Physicochemical characteristics of Ti-APhS.
Credit: Nature Materials (2023). DOI: 10.1038/s41563-023-01670-6
A species of spider lives its entire life underwater, despite having lungs that can only breathe atmospheric oxygen. How does it do it? This spider, known as the Argyroneta aquatica, has millions of rough, water-repellent hairs that trap air around its body, creating an oxygen reservoir and acting as a barrier between the spider's lungs and the water.
This thin layer of air is called a plastron and for decades, material scientists have been trying to harness its protective effects. Doing so could lead to underwater superhydrophobic surfaces able to prevent corrosion, bacterial growth, the adhesion of marine organisms, chemical fouling, and other deleterious effects of liquid on surfaces. But plastrons have proved highly unstable under water, keeping surfaces dry for only a matter of hours in the lab.
Now, a team of researchers led by the Harvard John A. Paulson School of Engineering and Applied Sciences (SEAS), the Wyss Institute for Biologically Inspired Engineering at Harvard, the Friedrich-Alexander-Universität Erlangen-Nürnberg in Germany, and Aalto University in Finland have developed a superhydrophobic surface with a stable plastron that can last for months under water.
The team's general strategy to create long-lasting underwater superhydrophobic surfaces, which repel blood and drastically reduce or prevent the adhesion of bacterial and marine organisms such as barnacles and mussels, opens a range of applications in biomedicine and industry.
The research is published in Nature Materials.
"Research in bioinspired materials is an extremely exciting area that continues to bring into the realm of man-made materials elegant solutions evolved in nature, which allow us to introduce new materials with properties never seen before," said Joanna Aizenberg, Amy Smith Berylson Professor of Materials Science and Professor of Chemistry & Chemical Biology at SEAS and co-author of the paper. "This research exemplifies how uncovering these principles can lead to developing surfaces that maintain superhydrophobicity under water."
Aizenberg is also an associate faculty member of the Wyss Institute.
Researchers have known for 20 years that a stable, underwater plastron was theoretically possible, but until now, haven't been able to show it experimentally.
One of the biggest issues with plastrons is that they need rough surfaces to form, like the hair of Argyroneta aquatica. But this roughness makes the surface mechanically unstable and susceptible to any small perturbation in temperature, pressure, or tiny defect.

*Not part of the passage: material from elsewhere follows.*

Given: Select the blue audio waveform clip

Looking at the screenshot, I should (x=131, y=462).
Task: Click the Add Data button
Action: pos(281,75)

Current techniques to assess artificially made superhydrophobic surfaces only take into account two parameters, which don't give enough information about the stability of the air plastron underwater. Aizenberg, Jaakko V. I. Timonen and Robin H. A. Ras from Aalto University, and Alexander B. Tesler and Wolfgang H. Goldmann from FAU and their teams identified a larger group of parameters, including information on surface roughness, the hydrophobicity of the surface molecules, plastron coverage, contact angles, and more, which, when combined with thermodynamic theory, allowed them to figure out if the air plastron would be stable.
With this new method and a simple manufacturing technique, the team designed a so-called aerophilic surface from a commonly used and inexpensive titanium alloy with a long-lasting plastron that kept the surface dry thousands of hours longer than previous experiments and even longer than the plastrons of living species.
"We used a characterization method that had been suggested by theorists 20 years ago to prove that our surface is stable, which means that not only have we made a novel type of extremely repellent, extremely durable superhydrophobic surface, but we can also have a pathway of doing it again with a different material," said Tesler, a former postdoctoral fellow at SEAS and the Wyss Institute, and lead author of the paper.
To prove the stability of the plastron, the researchers put the surface through the ringer—bending it, twisting it, blasting it with hot and cold water, and abrading it with sand and steel to block the surface remaining aerophilic. It survived 208 days submerged in water and hundreds of dunks in a petri dish of blood. It severely reduced the growth of E.coli and barnacles on its surface and stopped the adhesion of mussels altogether.
"The stability, simplicity, and scalability of this system make it valuable for real-world applications," said Stefan Kolle, a graduate student at SEAS and co-author of the paper. "With the characterization approach shown here, we demonstrate a simple toolkit that allows you to optimize your superhydrophobic surface to reach stability, which dramatically changes your application space."
That application space includes biomedical applications, where it could be used to reduce infection after surgery or as biodegradable implants such as stents, according to Goldmann, senior author of the paper, and former Harvard fellow. It also includes underwater applications, where it could prevent corrosion in pipelines and sensors. In the future, it could even be used in combination with the super-slick coating known as SLIPS, the Slippery Liquid-Infused Porous Surfaces, developed by Aizenberg and her team more than a decade ago, to protect surfaces even further from contamination.